### Instructions for the task:
In the forum thread about pets below, what color are the eggs laid by the Araucana bantam?

:: Excerpt ::

# My other pets!



## *Amber* (Nov 24, 2011)

My Ragdoll and Persian boys!






Tootsie.





Marlow.





Chooks!





Ratties.





Our African Grey, Tuki.





Our Yellow sided Conure, Loki.





I had to add our georgeous Staffy girl, Fen, who we sadly lost at the end of August after nearly 12 years! 





And here's our diddy pup, Poppy!


----------



## dmmj (Nov 24, 2011)

wow nice collection you got there. I like persian cats
The gray one reminds me of smokey a grey cat I had when I was little.


----------



## *Amber* (Nov 24, 2011)

Thank you! That one is Marlow, my blue mitted Ragdoll.


----------



## cherylim (Nov 24, 2011)

Is Poppy currently available to buy?


----------



## dmmj (Nov 24, 2011)

I have to agree poppy is very cute.


----------



## *Amber* (Nov 24, 2011)

No! Pop's is my baby, and after losing my Fen, I was so lost without a dog, that I got Poppy after a week. I wasn't coping at all well dog-less, and she really helped me through! She weighs 2kg! This is her next to Tootsie, so you have an idea of how small she is! 





Tootsie getting her tail lol!


----------



## Sammy (Nov 24, 2011)

They are beautiful, especially the chickens.


----------



## *Amber* (Nov 24, 2011)

Thank you!


----------



## Yvonne G (Nov 24, 2011)

I just LOVE those big, puffy chickens!


----------



## CT Grim (Nov 24, 2011)

I'm envious of your menagerie!!! Great pics!


----------



## Torty Mom (Nov 24, 2011)

Great pictures and a very nice looking crew you have!! I love your fluffy chickens too! Especially the grey ones, have not seen one of those!! Thanks for sharing!


----------



## ChiKat (Nov 25, 2011)

Wow, I am also very envious of your beautiful pets!!
Love the ratties  I want chickens of my own some day!
Poppy is so adorable.

My cousin has an African Grey but he's a biter! Very entertaining though, quite a talker!

Fen was beautiful. She looks like a special girl.


----------



## ALDABRAMAN (Nov 25, 2011)

What a crew, great!


----------



## *Amber* (Nov 25, 2011)

Awwww thank you so much for the lovely comments! I love them all loads! Yes, my Fen was a very special girly, I am lost without her. The chooks with the rounded tail feathers are Pekin Bantams, the grey one right at the back is an Araucana bantam, they lay pale blue eggs, and the 2 black ones are crosses between Pekin bantam and Serama.


----------

:::
:: Material provided ::

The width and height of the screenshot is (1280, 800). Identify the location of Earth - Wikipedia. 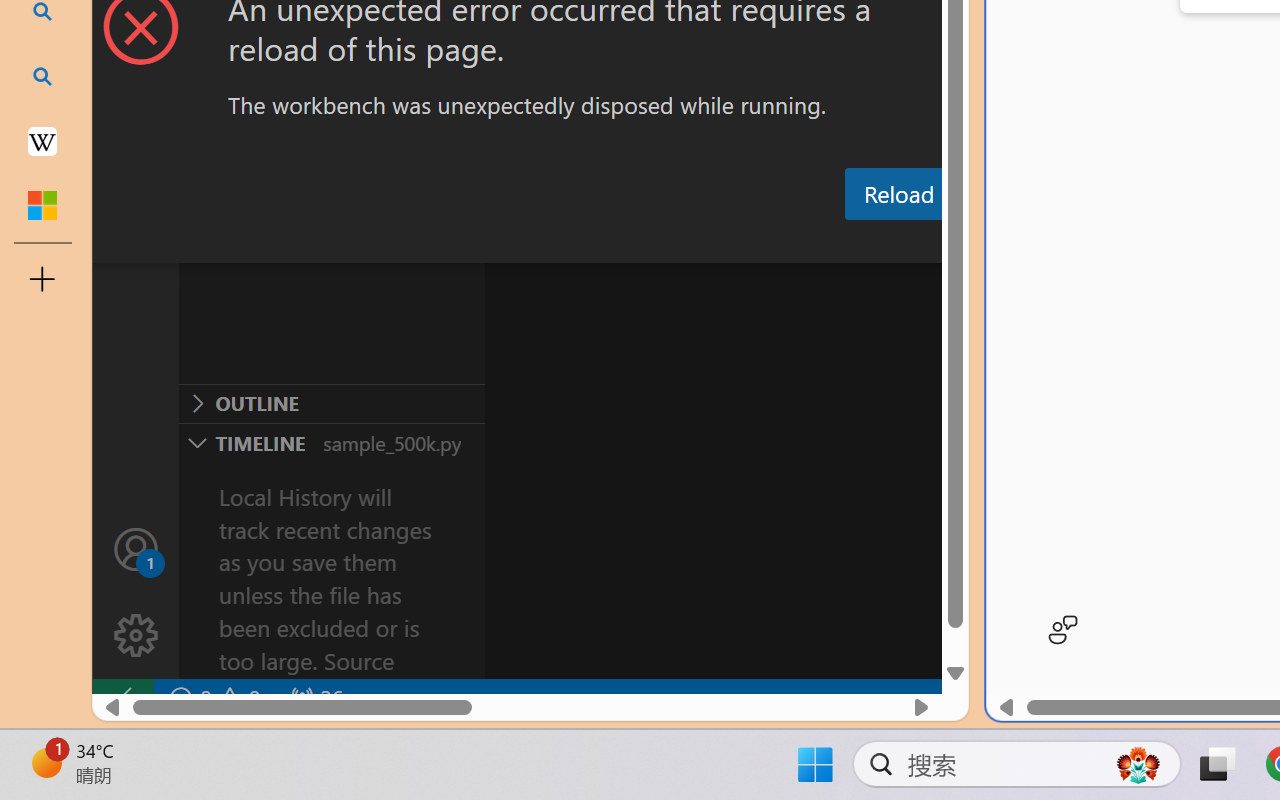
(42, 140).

:::

### Task answer:
Pale blue.